The neural network language model (NNLM) attempts to use deep learning to solve the data sparsity and limitations of traditional n-gram models. NNLM uses word embeddings (word embeddings) to capture the semantic information between words and calculate the conditional probability of words through neural networks.

mathematical representation

For a given word sequence (w_1, w_2, \ldots, w_m), NNLM tries to calculate:

[
P(w_m | w_{m-(n-1)}, \ldots, w_{m-1}) = \text{Softmax}(f(w_{m-(n-1)}, \ldots, w_{m-1}; \theta))
]

Among them, (f) is a neural network function, (\theta) is the model parameter, and Softmax is used to convert the output into probability.

Code Example: Simple NNLM

The following is a code example of a simple NNLM implemented using PyTorch.

import torch
import torch.nn as nn
import torch.optim as optim

# 数据准备
vocab = {
    
    "I": 0, "love": 1, "coding": 2, "<PAD>": 3}  # 简化词汇表
data = [0, 1, 2]  # "I love coding" 的词ID序列
data = torch.LongTensor(data)

# 参数设置
embedding_dim = 10
hidden_dim = 8
vocab_size = len(vocab)

# 定义模型
class SimpleNNLM(nn.Module):
    def __init__(self, vocab_size, embedding_dim, hidden_dim):
        super(SimpleNNLM, self).__init__()
        self.embedding = nn.Embedding(vocab_size, embedding_dim)
        self.rnn = nn.RNN(embedding_dim, hidden_dim)
        self.fc = nn.Linear(hidden_dim, vocab_size)

    def forward(self, x):
        x = self.embedding(x)
        out, _ = self.rnn(x.view(len(x), 1, -1))
        out = self.fc(out.view(len(x), -1))
        return out

# 初始化模型与优化器
model = SimpleNNLM(vocab_size, embedding_dim, hidden_dim)
optimizer = optim.SGD(model.parameters(), lr=0.1)

# 训练模型
for epoch in range(100):
    model.zero_grad()
    output = model(data[:-1])
    loss = nn.CrossEntropyLoss()(output, data[1:])
    loss.backward()
    optimizer.step()

# 预测
with torch.no_grad():
    prediction = model(data[:-1]).argmax(dim=1)
    print("Predicted words index:", prediction.tolist())

input and output

  • Input : A sequence of words, each represented by its index in the vocabulary.
  • Output : The predicted index of the next word, calculated by the model.

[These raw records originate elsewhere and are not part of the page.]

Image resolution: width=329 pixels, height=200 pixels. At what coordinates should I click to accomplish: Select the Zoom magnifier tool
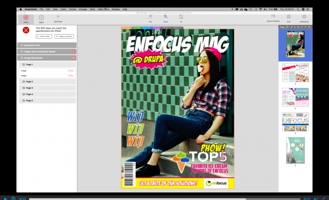(166, 16)
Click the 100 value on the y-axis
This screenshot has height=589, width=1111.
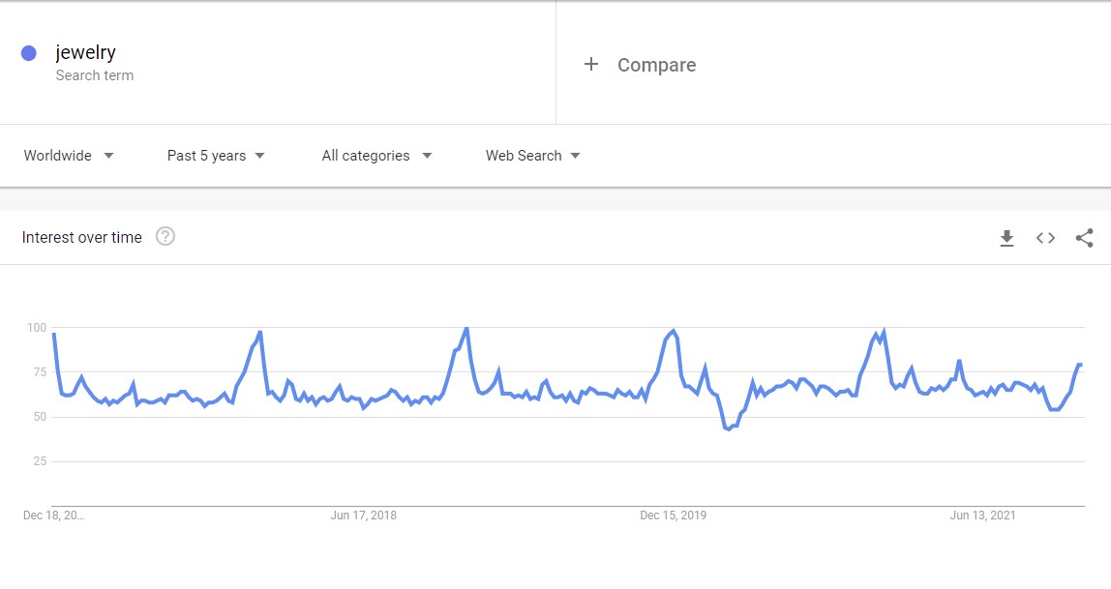pos(36,328)
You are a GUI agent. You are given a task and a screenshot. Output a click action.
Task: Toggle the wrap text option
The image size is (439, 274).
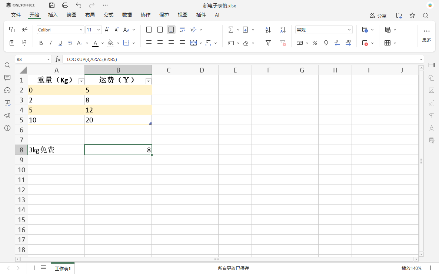click(182, 30)
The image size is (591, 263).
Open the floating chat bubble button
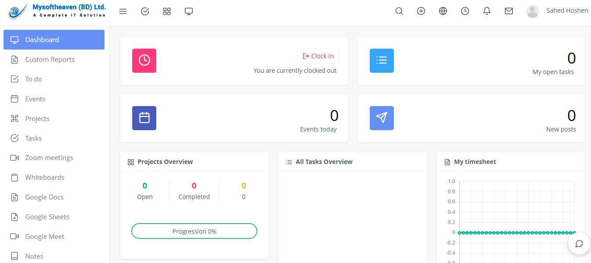coord(579,244)
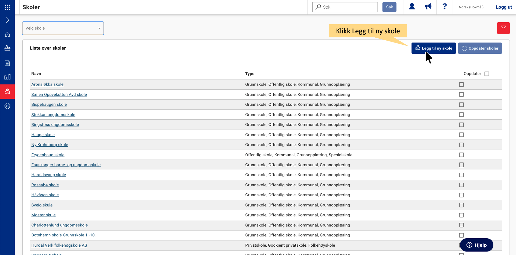Open the Norsk (Bokmål) language selector
This screenshot has width=516, height=255.
pyautogui.click(x=471, y=7)
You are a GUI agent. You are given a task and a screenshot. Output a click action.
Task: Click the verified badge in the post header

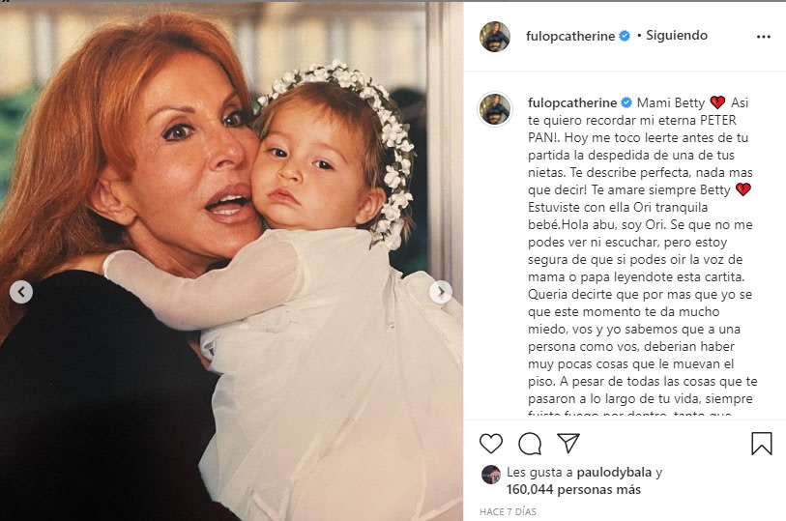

Running the above code, the output might be:

Predicted words index: [1, 2]

This means that the model predicts that "love" will be followed by "coding".

Advantages and Disadvantages

advantage

  1. Capture long-range dependencies : Through looping or self-attention mechanisms, the model can capture longer-range dependencies.
  2. Shared representation : word embeddings can be reused in different contexts.

shortcoming

  1. Computational complexity : Compared with n-gram, NNLM has higher computational cost.
  2. Data requirements : Deep models usually require large amounts of labeled data for training.

summary

The neural network language model significantly improves the expressiveness and accuracy of the language model by utilizing deep neural networks and word embeddings. However, this increased power comes at the cost of computational complexity. In the next section, we will explore how to further improve model performance through pre-training.


Train language model

In the field of natural language processing, methods based on pre-trained language models have gradually become mainstream. From ELMo to GPT to BERT and BART, pre-trained language models perform well on multiple NLP tasks. In this section, we discuss how to train language models in detail, while also exploring various model structures and training tasks.

Pre-training and fine-tuning

Influenced by the use of ImageNet in the field of computer vision to conduct a pre-selection training of the model, the paradigm of pre-training + fine-tuning has also been widely used in the field of NLP. Pretrained models can be used for multiple downstream tasks, often requiring only fine-tuning.

ELMo: Dynamic word vector model

ELMo uses a bidirectional LSTM to generate word vectors. The vector representation of each word depends on the entire input sentence and is therefore "dynamic".

GPT: Generative pre-trained model

OpenAI's GPT uses a generative pre-training method and Transformer structure. It is characterized by a one-way model that can only model text sequences from left to right or right to left.

BERT: Bidirectional pre-training model

BERT uses the Transformer encoder and masking mechanism to further mine the rich semantics brought by the context. During pre-training, BERT uses two tasks: Masked Language Model (MLM) and Next Sentence Prediction (NSP).

BART: Bidirectional and Autoregressive Transformer

BART combines the bidirectional contextual information of BERT and the autoregressive properties of GPT, suitable for generation tasks. The pre-training tasks include denoising autoencoders, which introduce noise on the input text in a variety of ways.

Code Example: Training a Simple Language Model Using PyTorch

The code below shows how to use the PyTorch library to train a simple RNN language model.

import torch
import torch.nn as nn
import torch.optim as optim

# 初始化模型
class RNNModel(nn.Module):
    def __init__(self, vocab_size, embed_size, hidden_size):
        super(RNNModel, self).__init__()
        self.embedding = nn.Embedding(vocab_size, embed_size)
        self.rnn = nn.RNN(embed_size, hidden_size)
        self.decoder = nn.Linear(hidden_size, vocab_size)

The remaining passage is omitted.